▸ Aim of the task
Set out each line from the following listing that includes the word "agent".

▸ Given data
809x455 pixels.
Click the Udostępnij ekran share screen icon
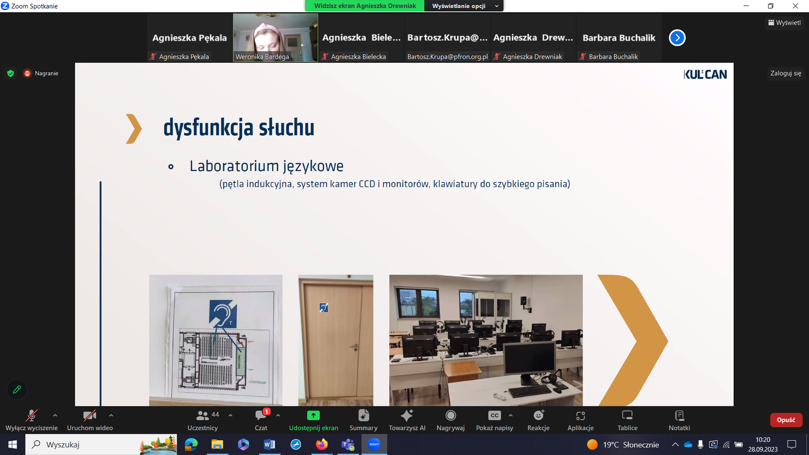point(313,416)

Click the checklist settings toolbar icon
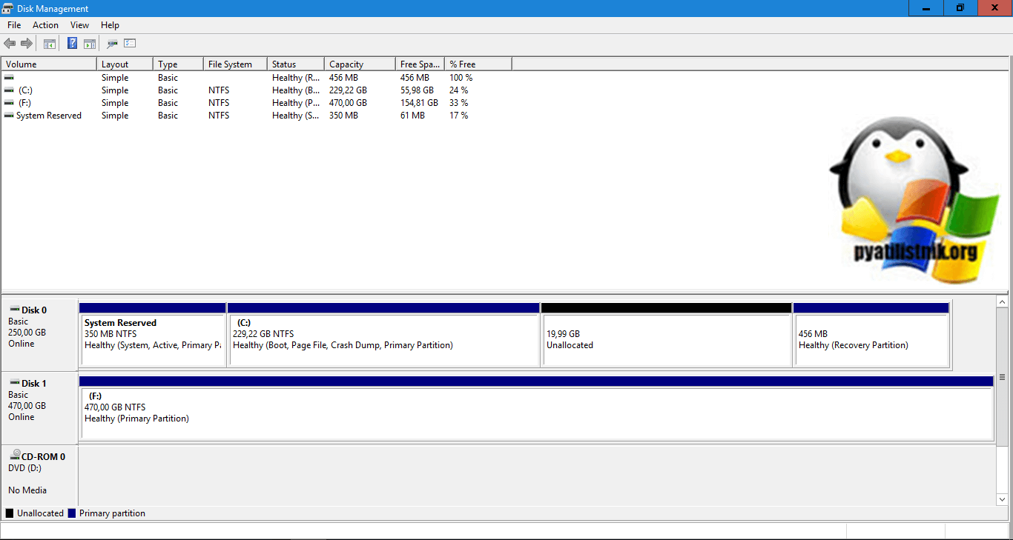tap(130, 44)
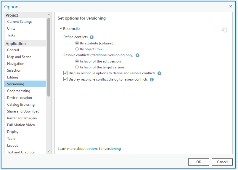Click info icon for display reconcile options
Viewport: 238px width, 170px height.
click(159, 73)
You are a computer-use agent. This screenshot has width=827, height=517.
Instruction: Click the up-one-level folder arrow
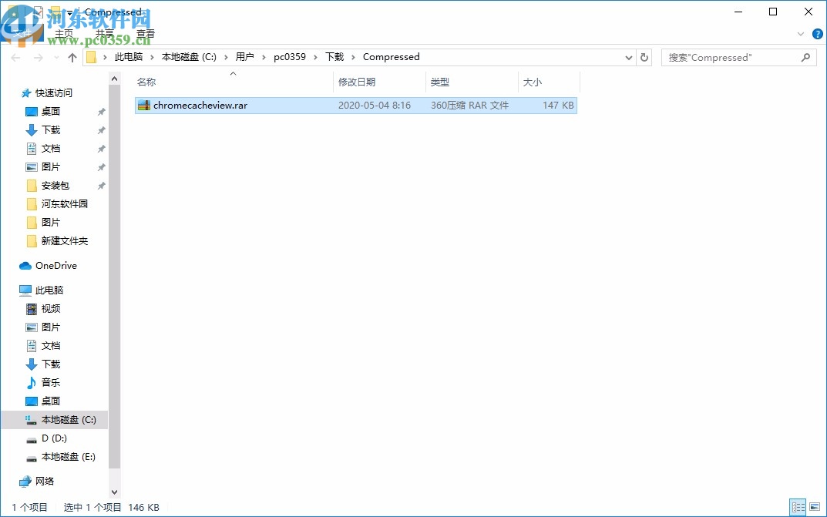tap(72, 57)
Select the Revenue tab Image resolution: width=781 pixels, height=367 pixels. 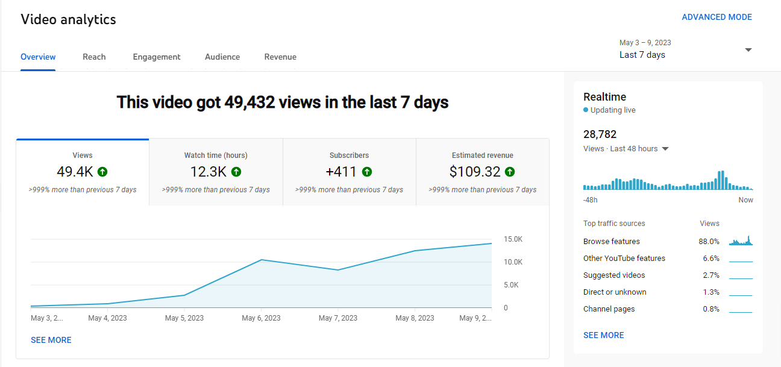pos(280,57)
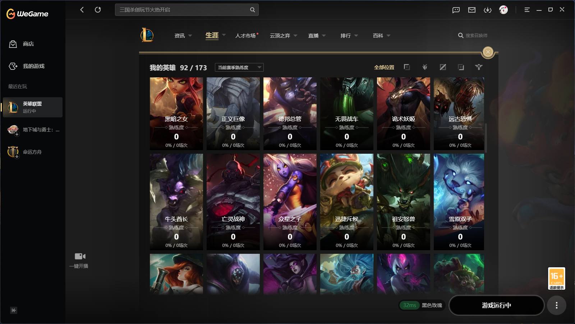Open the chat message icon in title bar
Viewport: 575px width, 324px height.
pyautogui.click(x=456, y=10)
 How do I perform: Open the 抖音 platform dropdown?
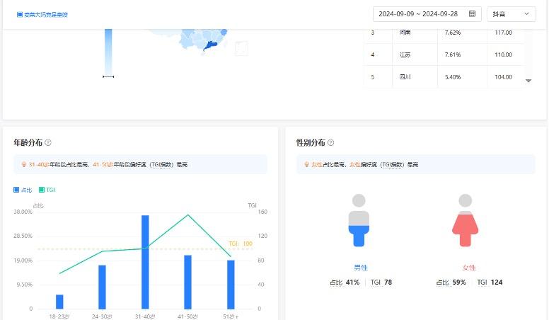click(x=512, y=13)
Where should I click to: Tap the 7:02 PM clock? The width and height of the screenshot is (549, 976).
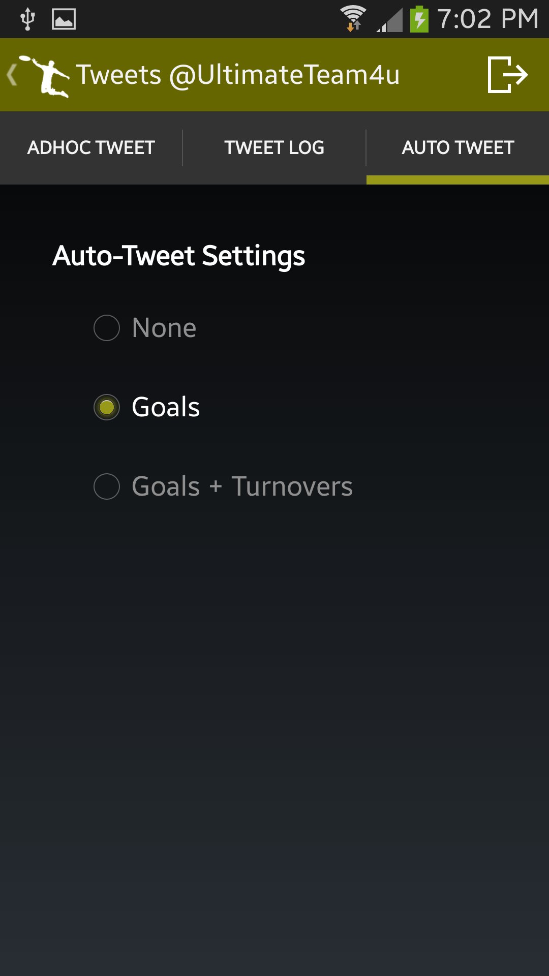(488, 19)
* * *
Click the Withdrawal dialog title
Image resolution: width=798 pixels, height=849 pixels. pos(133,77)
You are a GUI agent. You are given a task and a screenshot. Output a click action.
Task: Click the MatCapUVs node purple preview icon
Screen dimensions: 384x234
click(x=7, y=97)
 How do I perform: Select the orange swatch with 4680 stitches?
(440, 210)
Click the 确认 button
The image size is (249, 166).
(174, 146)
...
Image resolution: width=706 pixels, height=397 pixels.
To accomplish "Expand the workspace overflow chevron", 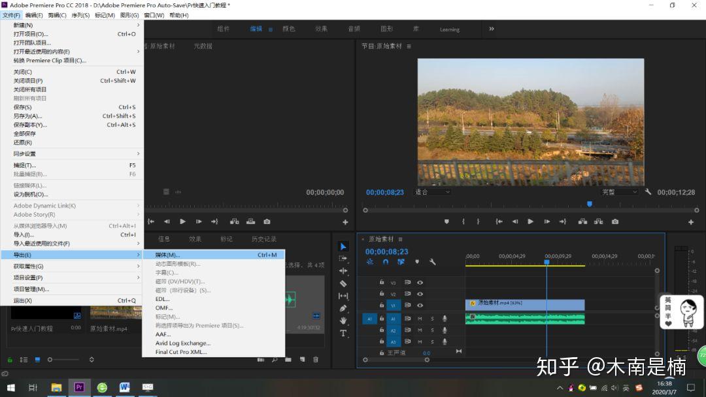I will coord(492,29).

▸ Result of this task
You are a computer-use agent. This screenshot has width=827, height=517.
You are a GUI agent. You are given a task and a screenshot. Output a click action.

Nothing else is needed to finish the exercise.